Discussion

 

A number of applications such as image processing and parallel computing require high pin counts in the 1,000-2,000 range, low power, small area, and high performance interconnections. Such requirements can not be achieved using conventional packaging technologies because of the following limitations:

Low pin count:

Due to limitations imposed by large pitch spacing.

Power requirements:

The pads and wires needed to convey signals to and from the chip are large compared to the actual bare chip and introduce parasitics proportional to the pad size and the interconnect length.

Size:

The size of a bare chip is in the order of a few millimetres square, while the size of a packaged chip is roughly in the order of 100 millimetres square, which limits the extent of miniaturisation.

Weight:

May be crucial to some applications, and a packaged chip is at least 50 to 100 times heavier than a bare die.

Limited interconnection density:

Due to limitations imposed by minimum connection widths.

Long Delay:

Interconnections both inside and outside packages are long and hence communications between electronic circuits will suffer from long time delays, which may have an adverse effect on system performance.

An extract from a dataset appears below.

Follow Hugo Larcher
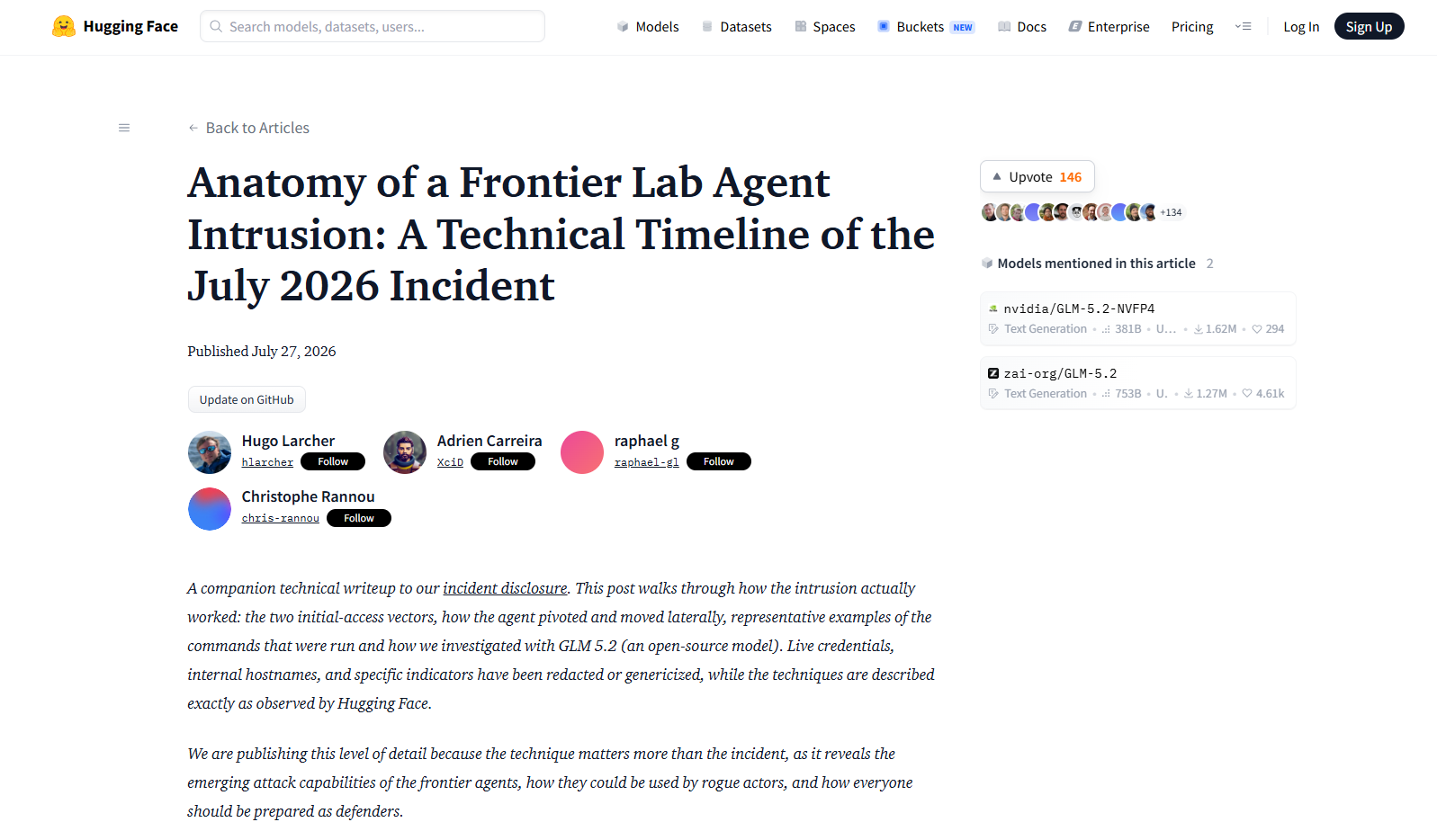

The main issue is to connect the inside of a chip to that of another chip. The main problem lies in the fact that, using conventional technologies, interconnection lengths vary from a few microns inside a chip to centimetres outside, while interconnect widths vary accordingly. Therefore, there is a need to search for advanced packaging technologies which would allow the requirements of high performance systems to be fulfilled. Such technologies are multichip modules and 3D packaging technology, which will be discussed in Chapters 2 and 3, respectively.